Question 1209670
Here's how to find the constant k:

1. **Rearrange the equation:** Combine like terms and move everything to one side:

   4x² + 9y² - 8x + 54y + k - 2x² - 5y² + 12x - 34y = 0
   2x² + 4y² + 4x + 20y + k = 0

2. **Complete the square:**  Group the x and y terms and complete the square for each:

   2(x² + 2x) + 4(y² + 5y) + k = 0
   2(x² + 2x + 1) - 2 + 4(y² + 5y + 25/4) - 25 + k = 0
   2(x + 1)² + 4(y + 5/2)² + k - 27 = 0
   2(x + 1)² + 4(y + 5/2)² = 27 - k

3. **Standard form of an ellipse:** Divide by (27 - k) to get the equation in standard form:

   [2(x + 1)²] / (27 - k) + [4(y + 5/2)²] / (27 - k) = 1
   [(x + 1)²] / [(27 - k)/2] + [(y + 5/2)²] / [(27 - k)/4] = 1

4. **Area of an ellipse:** The area of an ellipse is given by A = πab, where a and b are the semi-major and semi-minor axes.
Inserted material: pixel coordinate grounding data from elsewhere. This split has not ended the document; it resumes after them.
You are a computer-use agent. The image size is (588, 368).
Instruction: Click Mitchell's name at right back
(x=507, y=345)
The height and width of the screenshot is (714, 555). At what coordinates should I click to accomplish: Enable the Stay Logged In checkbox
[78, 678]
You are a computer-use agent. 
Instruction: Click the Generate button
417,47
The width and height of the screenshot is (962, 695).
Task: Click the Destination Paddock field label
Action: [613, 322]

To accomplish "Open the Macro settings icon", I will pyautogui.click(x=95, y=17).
In our case:

   a² = (27 - k)/2  => a = √[(27 - k)/2]
   b² = (27 - k)/4  => b = √[(27 - k)/4] = √[(27 - k)/2]/√2 = a/√2

5. **Solve for k:** We're given that the area is 6π:

   6π = πab
   6 = ab
   6 = √[(27 - k)/2] * √[(27 - k)/4]
   6 = (27 - k)/2√2
   12√2 = 27 - k
   k = 27 - 12√2

Therefore, the constant k is 27 - 12√2.